Doch Naila schien nicht mehr erzählen zu wollen. Sie zeigte mit dem Arm aufs Wasser und fragte: »Gehört das Boot zur Seeburg?«
Jaron blickte in die angezeigte Richtung. Das Segelboot von Frau von Beilstein lag schaukelnd bei seiner Boje auf dem Wasser. Er schüttelte den Kopf. »Nein, das gehört nicht zur Jugendherberge. Das gehört einer ziemlich reichen Familie hier am See.«
»Cool, kennst du die?«
»Ja, ich mähe ihren Rasen und dafür darf ich auch manchmal auf das Segelboot.«
»Echt!?« Naila sah ihn abenteuerlustig an. »Kann ich da auch mal drauf?«
»Ja, klar«, antwortete Jaron, bereute es aber sofort.

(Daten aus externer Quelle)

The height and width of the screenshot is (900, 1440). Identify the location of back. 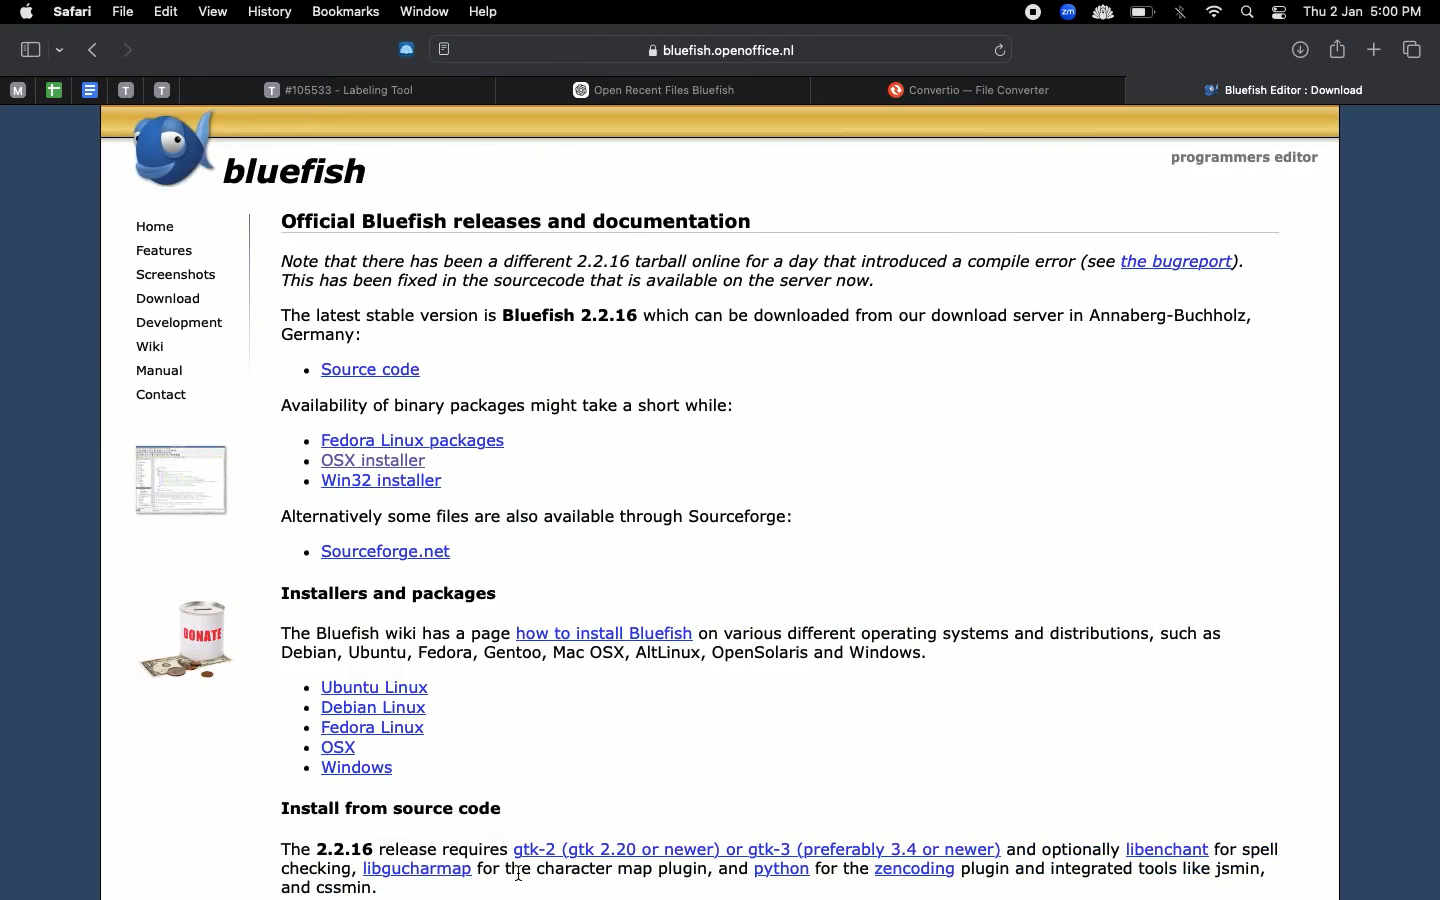
(94, 49).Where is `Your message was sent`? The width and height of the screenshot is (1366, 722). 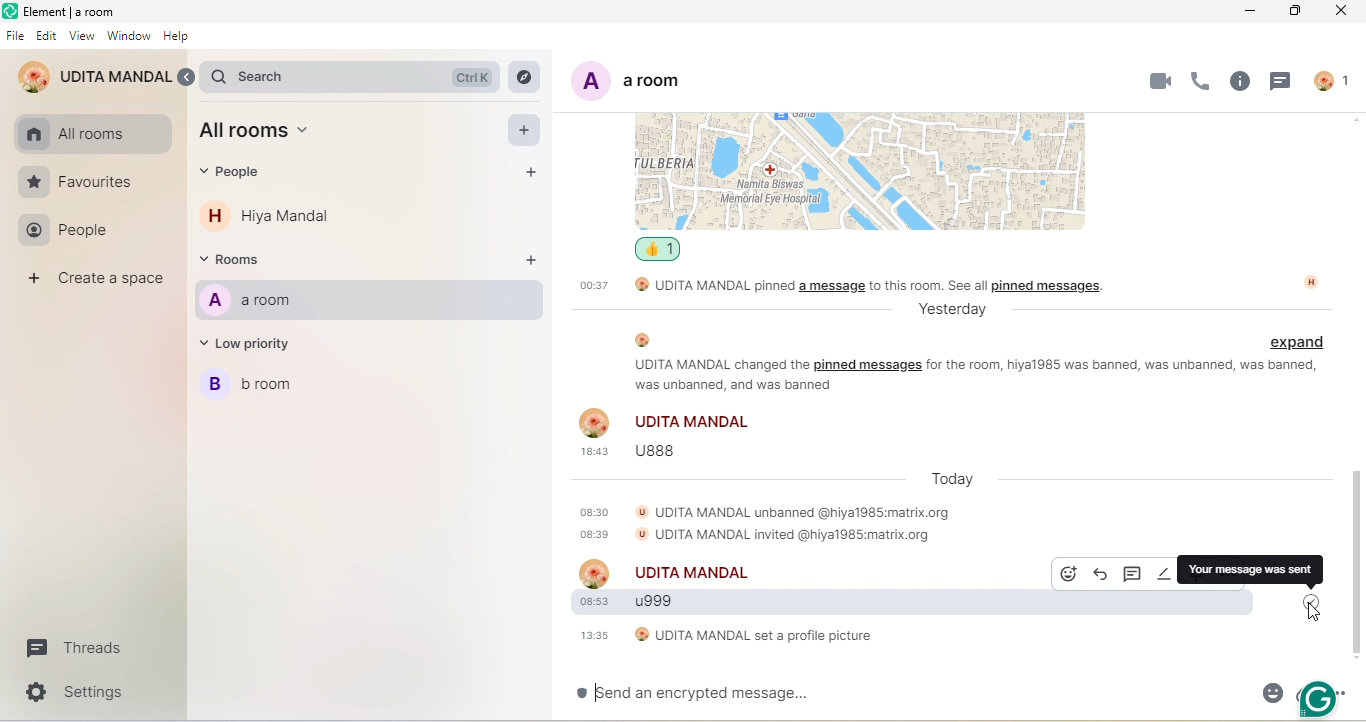 Your message was sent is located at coordinates (1253, 569).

»Cool«, sagte Naila, schmiss ihr Handy in den Rucksack und zog ein letztes Mal an der E-Zigarette, bevor sie sie wieder in der Dose verstaute. Sie stand auf. »Los, komm!«, forderte sie ihn auf.
Jaron sah verdutzt zu ihr empor und druckste dann herum: »Äh, nicht jetzt, ich muss erst Frau von Beilstein fragen.«
»Okay, aber vielleicht heute Abend?«
»Sorry, abends wird es Frau von Beilstein sicher nicht...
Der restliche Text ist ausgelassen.